В контрольной группе у свиноматки, зараженной в период 40-дневной супоросности, родились 7 мертвых плодов и 4 нежизнеспособных поросенка, которые пали в течение 5-6 часов после опороса. У другой свиноматки, зараженной в 56-й день супоросности, исход беременности завершился рождением 5 мертвых и 4 нежизнеспособных поросят.
В сыворотке крови всех живых поросят, взятой до приема молозива, в РТГА с парвовирусным антигеном и в РСК с хламидийным антигеном антитела не выявлялись.
Следовательно, от оставшихся двух вакцинированных супоросных свиноматок получен 21 жизнеспособный, нормально развитый поросенок, а от двух не вакцинированных свиноматок – 12 мертворожденных и 8 нежизненоспособных поросят. Последние погибли в течение 5-6 часов после опроса.

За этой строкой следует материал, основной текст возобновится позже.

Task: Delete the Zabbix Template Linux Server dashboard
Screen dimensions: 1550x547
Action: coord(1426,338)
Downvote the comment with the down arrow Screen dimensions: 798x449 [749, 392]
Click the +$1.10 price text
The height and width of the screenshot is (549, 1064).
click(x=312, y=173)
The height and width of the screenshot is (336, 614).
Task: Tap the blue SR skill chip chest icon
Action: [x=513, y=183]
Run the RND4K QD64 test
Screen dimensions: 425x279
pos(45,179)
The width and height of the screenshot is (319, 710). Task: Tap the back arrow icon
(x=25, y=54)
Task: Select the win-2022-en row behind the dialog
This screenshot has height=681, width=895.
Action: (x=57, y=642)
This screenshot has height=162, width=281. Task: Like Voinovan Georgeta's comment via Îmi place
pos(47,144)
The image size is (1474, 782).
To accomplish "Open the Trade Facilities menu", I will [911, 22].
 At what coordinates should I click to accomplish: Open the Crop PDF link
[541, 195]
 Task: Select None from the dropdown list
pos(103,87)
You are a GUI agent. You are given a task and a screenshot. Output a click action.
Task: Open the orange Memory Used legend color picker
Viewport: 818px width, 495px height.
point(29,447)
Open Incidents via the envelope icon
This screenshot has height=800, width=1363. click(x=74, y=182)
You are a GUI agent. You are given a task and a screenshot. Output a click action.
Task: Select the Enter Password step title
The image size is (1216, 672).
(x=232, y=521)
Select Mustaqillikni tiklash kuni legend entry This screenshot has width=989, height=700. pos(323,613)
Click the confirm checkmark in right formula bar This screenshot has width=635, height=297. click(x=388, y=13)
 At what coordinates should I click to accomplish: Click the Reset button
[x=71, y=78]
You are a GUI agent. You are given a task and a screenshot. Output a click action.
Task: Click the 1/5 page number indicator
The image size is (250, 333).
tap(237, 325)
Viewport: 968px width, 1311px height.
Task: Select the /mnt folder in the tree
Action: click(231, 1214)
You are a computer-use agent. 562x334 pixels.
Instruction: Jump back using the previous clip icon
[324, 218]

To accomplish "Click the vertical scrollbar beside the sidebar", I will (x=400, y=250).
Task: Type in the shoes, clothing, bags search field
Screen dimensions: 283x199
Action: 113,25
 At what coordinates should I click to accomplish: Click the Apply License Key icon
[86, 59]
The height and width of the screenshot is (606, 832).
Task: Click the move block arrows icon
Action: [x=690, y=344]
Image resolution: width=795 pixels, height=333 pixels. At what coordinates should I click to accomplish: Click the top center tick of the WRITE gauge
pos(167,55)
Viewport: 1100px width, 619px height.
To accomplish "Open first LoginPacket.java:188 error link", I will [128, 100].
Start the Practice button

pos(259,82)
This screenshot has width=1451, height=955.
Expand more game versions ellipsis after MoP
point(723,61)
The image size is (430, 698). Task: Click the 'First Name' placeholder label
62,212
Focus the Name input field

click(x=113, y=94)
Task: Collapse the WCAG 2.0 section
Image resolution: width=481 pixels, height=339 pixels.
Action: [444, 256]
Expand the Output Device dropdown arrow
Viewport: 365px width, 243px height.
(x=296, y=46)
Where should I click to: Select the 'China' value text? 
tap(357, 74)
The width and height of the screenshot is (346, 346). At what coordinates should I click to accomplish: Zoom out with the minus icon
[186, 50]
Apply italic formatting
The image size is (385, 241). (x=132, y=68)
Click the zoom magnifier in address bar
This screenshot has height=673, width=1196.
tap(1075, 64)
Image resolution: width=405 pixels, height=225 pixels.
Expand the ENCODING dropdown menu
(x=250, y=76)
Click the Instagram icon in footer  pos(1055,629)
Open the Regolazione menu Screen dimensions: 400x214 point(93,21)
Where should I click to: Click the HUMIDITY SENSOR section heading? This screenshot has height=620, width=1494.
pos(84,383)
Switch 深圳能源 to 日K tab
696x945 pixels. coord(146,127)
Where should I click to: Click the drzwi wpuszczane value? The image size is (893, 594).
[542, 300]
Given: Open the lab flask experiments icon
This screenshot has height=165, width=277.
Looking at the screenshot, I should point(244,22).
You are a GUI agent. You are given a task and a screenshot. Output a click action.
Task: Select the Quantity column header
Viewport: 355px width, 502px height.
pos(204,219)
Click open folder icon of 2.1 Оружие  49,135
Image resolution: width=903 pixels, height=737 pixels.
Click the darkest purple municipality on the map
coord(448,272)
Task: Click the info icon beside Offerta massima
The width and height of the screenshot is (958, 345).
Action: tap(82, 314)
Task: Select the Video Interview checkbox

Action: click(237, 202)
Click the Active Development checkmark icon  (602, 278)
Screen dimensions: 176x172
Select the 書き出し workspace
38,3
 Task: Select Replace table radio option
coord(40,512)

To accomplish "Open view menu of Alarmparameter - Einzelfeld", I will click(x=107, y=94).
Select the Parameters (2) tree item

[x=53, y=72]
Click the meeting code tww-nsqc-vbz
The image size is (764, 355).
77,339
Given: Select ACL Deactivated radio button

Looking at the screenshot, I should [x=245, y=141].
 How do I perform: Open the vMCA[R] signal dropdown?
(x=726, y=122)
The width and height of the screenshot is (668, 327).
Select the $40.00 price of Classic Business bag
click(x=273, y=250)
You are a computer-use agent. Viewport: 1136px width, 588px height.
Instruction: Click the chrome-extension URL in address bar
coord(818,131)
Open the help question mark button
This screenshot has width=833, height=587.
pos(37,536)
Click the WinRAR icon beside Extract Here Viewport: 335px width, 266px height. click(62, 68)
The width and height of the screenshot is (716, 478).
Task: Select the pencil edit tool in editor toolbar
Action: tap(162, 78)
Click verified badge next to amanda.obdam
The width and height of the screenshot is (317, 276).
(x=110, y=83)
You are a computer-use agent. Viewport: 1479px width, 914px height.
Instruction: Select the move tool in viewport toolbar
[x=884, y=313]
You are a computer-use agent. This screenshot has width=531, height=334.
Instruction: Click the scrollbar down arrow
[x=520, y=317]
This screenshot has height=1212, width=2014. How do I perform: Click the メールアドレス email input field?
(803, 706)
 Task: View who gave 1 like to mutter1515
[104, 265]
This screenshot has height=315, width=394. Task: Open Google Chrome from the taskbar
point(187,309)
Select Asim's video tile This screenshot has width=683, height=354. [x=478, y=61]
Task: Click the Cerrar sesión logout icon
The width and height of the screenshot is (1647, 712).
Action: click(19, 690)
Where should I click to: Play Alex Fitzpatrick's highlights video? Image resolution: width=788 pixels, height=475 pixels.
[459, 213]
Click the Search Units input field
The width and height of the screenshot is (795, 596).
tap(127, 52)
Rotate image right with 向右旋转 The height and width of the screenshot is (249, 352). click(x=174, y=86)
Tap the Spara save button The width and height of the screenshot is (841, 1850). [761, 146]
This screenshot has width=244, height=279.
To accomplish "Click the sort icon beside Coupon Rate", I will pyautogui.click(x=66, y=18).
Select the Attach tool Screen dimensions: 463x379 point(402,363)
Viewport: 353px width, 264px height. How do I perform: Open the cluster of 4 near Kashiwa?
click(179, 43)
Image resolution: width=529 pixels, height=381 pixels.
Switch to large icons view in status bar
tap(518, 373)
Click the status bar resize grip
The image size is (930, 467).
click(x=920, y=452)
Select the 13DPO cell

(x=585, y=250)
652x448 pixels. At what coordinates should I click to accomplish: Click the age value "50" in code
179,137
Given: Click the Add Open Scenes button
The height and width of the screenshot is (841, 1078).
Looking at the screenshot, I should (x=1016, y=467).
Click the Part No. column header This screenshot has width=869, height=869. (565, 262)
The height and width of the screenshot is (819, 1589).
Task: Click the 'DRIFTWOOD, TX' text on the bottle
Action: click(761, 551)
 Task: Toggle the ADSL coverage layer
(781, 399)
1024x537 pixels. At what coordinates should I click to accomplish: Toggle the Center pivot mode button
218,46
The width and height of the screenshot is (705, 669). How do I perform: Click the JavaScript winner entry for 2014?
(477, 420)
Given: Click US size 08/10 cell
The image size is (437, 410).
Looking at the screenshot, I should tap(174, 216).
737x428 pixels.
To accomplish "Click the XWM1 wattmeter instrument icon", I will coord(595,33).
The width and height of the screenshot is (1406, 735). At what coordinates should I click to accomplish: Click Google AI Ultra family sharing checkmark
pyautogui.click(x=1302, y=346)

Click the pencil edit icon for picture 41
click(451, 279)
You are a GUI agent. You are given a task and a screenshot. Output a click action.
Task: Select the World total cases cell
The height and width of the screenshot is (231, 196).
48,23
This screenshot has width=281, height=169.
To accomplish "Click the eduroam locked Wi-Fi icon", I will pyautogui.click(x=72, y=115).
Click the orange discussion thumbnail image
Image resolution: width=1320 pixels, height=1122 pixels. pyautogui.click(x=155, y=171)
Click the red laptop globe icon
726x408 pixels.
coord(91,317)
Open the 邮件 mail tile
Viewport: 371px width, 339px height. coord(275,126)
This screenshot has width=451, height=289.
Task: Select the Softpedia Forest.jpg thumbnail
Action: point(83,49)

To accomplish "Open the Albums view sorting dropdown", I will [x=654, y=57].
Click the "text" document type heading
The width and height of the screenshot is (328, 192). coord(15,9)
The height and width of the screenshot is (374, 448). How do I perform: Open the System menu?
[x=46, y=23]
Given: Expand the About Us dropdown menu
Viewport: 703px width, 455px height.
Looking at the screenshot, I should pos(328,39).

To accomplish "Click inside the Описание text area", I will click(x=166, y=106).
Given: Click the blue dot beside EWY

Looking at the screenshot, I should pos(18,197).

Так же, из результатов проведенных исследований, можно было заключить, что использованные для разработки ассоциированной вакцины штаммы «РС-86» и «ЛС-89» - возбудители хламидийного аборта и пневмонии, а также штамм «У-97» - возбудитель парвовирусной болезни свиней при экспериментальном заражении вызывают нарушения органов воспроизводства у свиноматок и обладают достаточно высокой антигенной активностью. Это значит, что они могут быть использованы в качестве производственных штаммов для приготовления и контроля ассоциированной вакцины против парвовирусной и хламидиозной болезней свиней.
На основании этого было разработано «Временное наставление по применению ассоциированной вакцины против парвовирусной и хламидиозной болезней свиней, инактивированной и эмульгированной (в порядке производственного опыта) утвержденное Начальником ГУВ КМ РТ от 12 мая 1998 года [Приложение П].
Изучение эффективности применения вакцины против парвовирусной и хламидиозной инфекций свиней в производственных условиях.
Эффективность применения вакцины против парвовирусной и хламидиозной инфекции свиней в производственных условиях была испытана на базе свинокомплекса «Рощинский» Республики Башкортостан и в КП «Искра» Пестречинского Района Республики Татарстан.
В этих свиноводческих хозяйствах регистрировали высокий процент абортов у основных и ремонтных свиноматок, рождение мертвых и нежизнеспособных поросят. В результате проведенных серологических и вирусологических исследований была диагностирована парвовирусно-хламидийная смешанная инфекция, которая и послужила основным этиологическим фактором патологии воспроизводства у свиней в неблагополучных хозяйствах.
С целью оздоровления хозяйств, в схему лечебно-профилактических мероприятий, была включена активная иммунизация всего поголовья свиней против парвовирусной и хламидиозной инфекций разработанной нами в соавторстве с Х.З. Гаффаровым и М.З. Абдеевой ассоциированной вакциной.
Вакцинировали только клинически здоровых свиноматок, ремонтных свинок и хряков-производителей. Больных животных перед вакцинацией подвергали лечению антибиотиками тетрациклинового ряда и через 10-12 дней прививали.
Основных свиноматок первый раз вакцинировали за 2 недели до отъема поросят, ремонтных свинок – за 3-4 недели до осеменения. Затем свиноматок вакцинировали после каждого отъема поросят.